A Latino sergeant purportedly fired for using excessive force on an inmate and being untruthful about it raised triable issues on his Title VII claim against the employer and equal protection claim against the warden because she only suspended a white sergeant who engaged in similar conduct.

A correctional sergeant, who is a Brazilian citizen and self-identifies as Latino, had his Title VII claim against the Wisconsin department of corrections (DOC) revived on appeal because a jury could find that a white sergeant who also used excessive force on an inmate was sufficiently comparable and that he was treated more favorably because he wasn’t fired like the employee was. Also reversing summary judgment on the employee’s equal protection claim against the warden, the Seventh Circuit found that given her shifting reasons for the decision and other factors, a reasonable jury could find she terminated him because of his race or national origin, which would violate clearly established law (De Lima Silva v. State of Wisconsin, February 22, 2019, Flaum, J.).

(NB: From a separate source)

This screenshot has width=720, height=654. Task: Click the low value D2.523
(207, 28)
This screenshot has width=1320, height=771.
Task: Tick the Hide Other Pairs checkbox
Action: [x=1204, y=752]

Hired in 2012 as a correctional sergeant, the employee was the only nonwhite individual on the correctional center’s security staff of 30 individuals. He worked in the “Challenge Incarceration Program” (CIP), a “boot camp” alcohol and drug abuse program for inmates hoping for early release. To be in the program, inmates agreed to follow strict, military-style rules.

June 2014 incident. One night in June 2014, another sergeant saw an inmate covering his head in violation of CIP rules and told him to comply. The inmate used profanities, violating another rule. The employee overheard them, went to assist, and the inmate calmed down. However, the noise woke other inmates who asked to use the restroom. That required standing at attention until granted permission. Several inmates complied but the inmate who caused the ruckus grabbed his toiletry bag and headed for the restroom. The two sergeants discussed that his cutting the line might cause altercations, so the employee approached the problem inmate from behind, directing him to return to his cell. Things escalated, and the inmate swore at the employee, who perceived a threat and took him to the ground. It is undisputed the inmate was not injured.

Suspension. The employee reported the incident to the supervisor and wrote an incident report. The supervisor perceived discrepancies between what the employee said and what he wrote, so he emailed the superintendent. He also reviewed the video, as did the warden, and both were concerned by what they saw. The employee was put on administrative suspension on July 25, one month after the incident.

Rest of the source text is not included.